Wbrew pozorom żyjemy w czasach growego dobrobytu. Dosyć często na rynku pojawiają się spore klapy od gigantycznych korporacji i do części gier wpycha się dużo aktualnej polityki i ideologii. Jednak obok tych produkcji jest cała masa świetnych tytułów, które są łatwiej dostępne i wychodzą na więcej systemów. Kiedyś na kolejne odsłony cyklu The Legend of Heroes trzeba było czekać latami. Zdarzało się, też, że gry tego pokroju nigdy nie otrzymywały angielskiej wersji językowej. Teraz jest znacznie lepiej. Nie minął nawet rok od zachodniej premiry The Legend of Heroes: Trails Through Daybreak a na rynek trafia sequel. Czy The Legend of Heroes: Trails Through Daybreak 2 jest równie mocne co jedna z moich ulubionych gier zeszłego roku?
The Legend of Heroes: Trails Through Daybreak 2 to najnowsza odsłona kultowego i mającego już 35 lat na karku cyklu The Legend of Heroes. Produkcja jest kontynuacją przygody z zeszłego roku i prezentuje nam dalsze losy bohaterów tamtej gry. Do tego Daybreak 2 pełni funkcję pomostu dla kolejnych odsłon cyklu. Za tytuł odpowiada studio Nihon Falcom, które odegrało niezwykle ważną rolę przy rozwoju gatunku role playing i wiele z ich produkcji to absolutna czołówka jeśli chodzi o japońskie tytuły. The Legend of Heroes: Trails Through Daybreak 2 zostało wydane na konsole PlayStation, Nintendo Switch i komputery osobiste. Już na samym wstępie warto zauważyć, że mamy do czynienia z sequelem, gdzie znajomość części poprzedniej jest bardzo mocno wskazana. O ile nie trzeba znać całej serii tak po prostu pierwsze Daybreak jest raczej niezbędne do tego, by cieszyć się chociaż w minimalnym stopniu z fabuły sequela.
Sequel
The Legend of Heroes: Trails Through Daybreak 2 rozpoczyna się jakiś czas po zakończeniu wydarzeń z części pierwszej. Bohater gry Van Arkride poradził sobie z masą problemów z poprzedniej gry i ma nadzieję na powrót rutyny. Młody mężczyzna prowadzi swoją agencję, gdzie działając w szarej strefie, pomaga ludziom w potrzebie. Działalność ta pozwoliła na dużo akcji i pozyskanie sojuszników, których poznaliśmy w części pierwszej.
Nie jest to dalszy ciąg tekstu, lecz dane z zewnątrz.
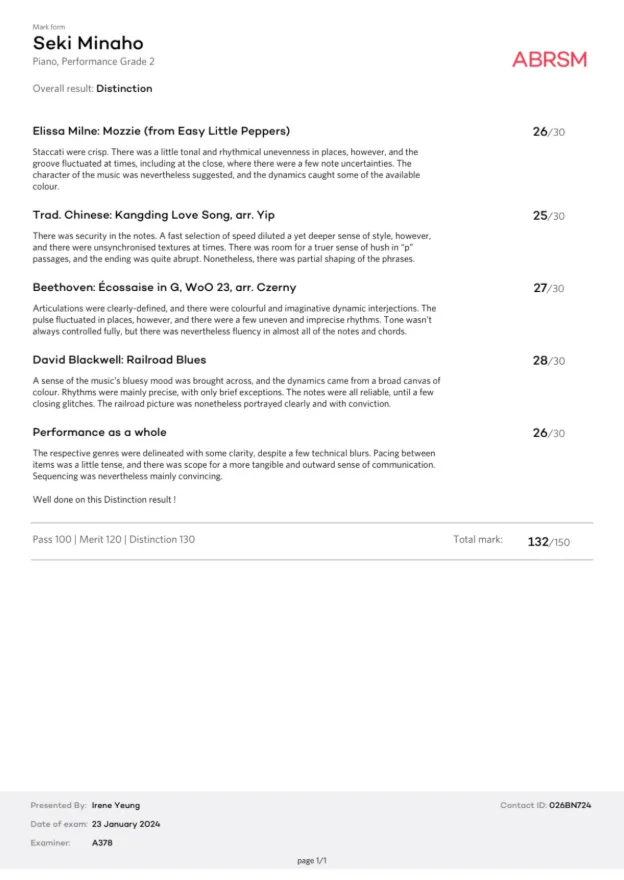Screen dimensions: 624x880
Task: Click the Presented By name Irene Yeung
Action: pos(116,805)
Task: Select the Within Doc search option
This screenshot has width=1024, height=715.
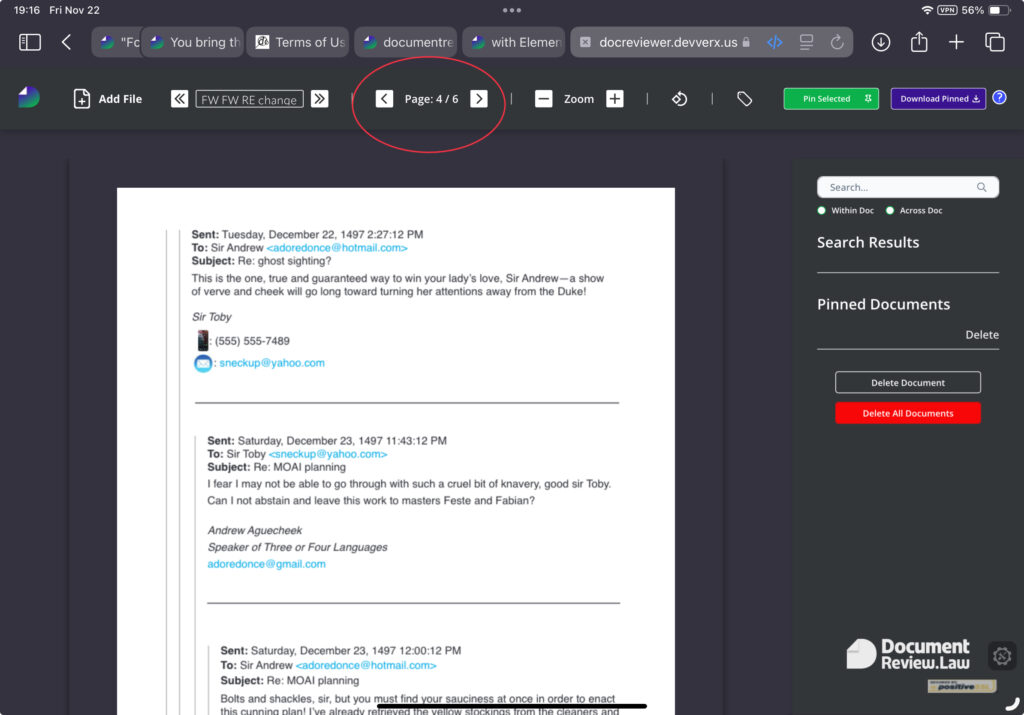Action: (x=822, y=211)
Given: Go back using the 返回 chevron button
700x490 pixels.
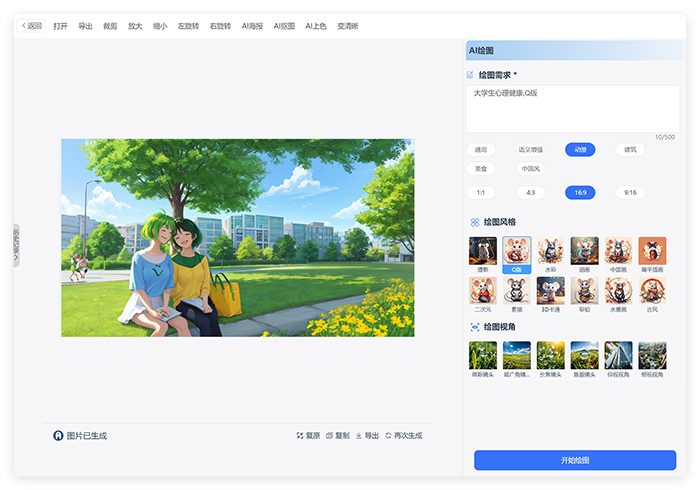Looking at the screenshot, I should point(32,26).
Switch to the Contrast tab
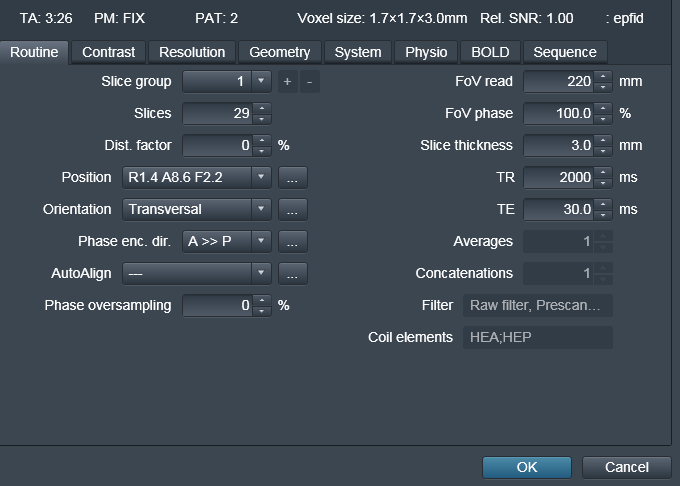The height and width of the screenshot is (486, 680). point(109,52)

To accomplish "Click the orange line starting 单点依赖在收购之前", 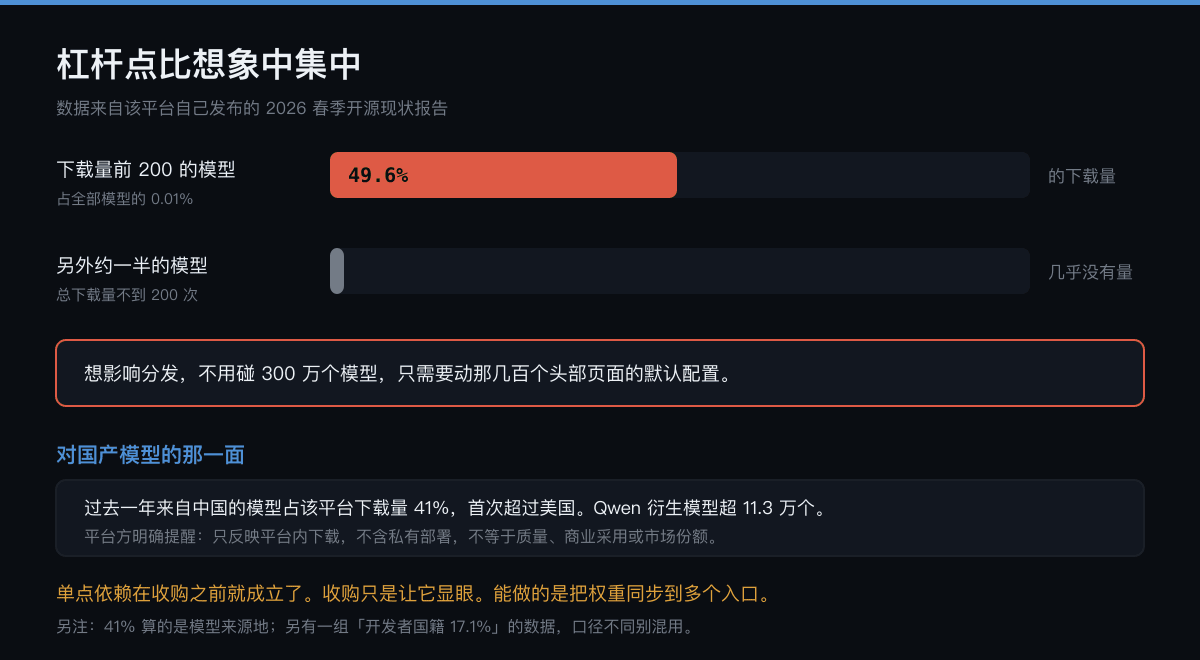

Niestety okazuje się, ze Van nie ma co liczyć na spokój i sielankowe życie. Bohater zabiera się bowiem za tropienie serii tajemniczych morderstw. W trakcie pracy nad sprawą okazuje się, ze morderca potrafi przybrać potworną formę przypominająca moc zyskaną przez bohatera gry. Sprawa komplikuje się jeszcze bardziej, gdy dochodzi do tragedii i bohaterowie zostają przeniesieni w czasie. Cy uda im się zapobiec tragicznym wydarzeniom?
Krok wstecz?
Pisanie na temat fabuły The Legend of Heroes: Trails Through Daybreak 2 nie jest najłatwiejszym zadaniem. Twórcy gry zakładają, że graliśmy w poprzednią część i poza filmikiem streszczającym tamten tytuł nie ma co liczyć zbyt wiele na pomoc dla nowych graczy. Na dodatek fabuła tej produkcji przypomina mi trochę fillery z serii anime takich jak Naruto. Mamy poboczną przygodę, która nie do końca pasuje do reszty historii i służy głównie do zaspokojenia fanów do momentu pojawienia się prawdziwej kontynuacji. Nie, żeby mi to jakoś strasznie przeszkadzało, bo fajnie jest spędzić czas z postaciami, które poznało się przy poprzedniej grze. Do tego rozgrywka nadal jest super. Jednak trudno uciec wrażeniu, że Trails Through Daybreak 2 to taka zapchajdziura. Przyjemna i nadal miodna, ale pod względem fabuły nie jest to produkcja na tak wysokim poziomie jak inne tytuły z Trails w tytule.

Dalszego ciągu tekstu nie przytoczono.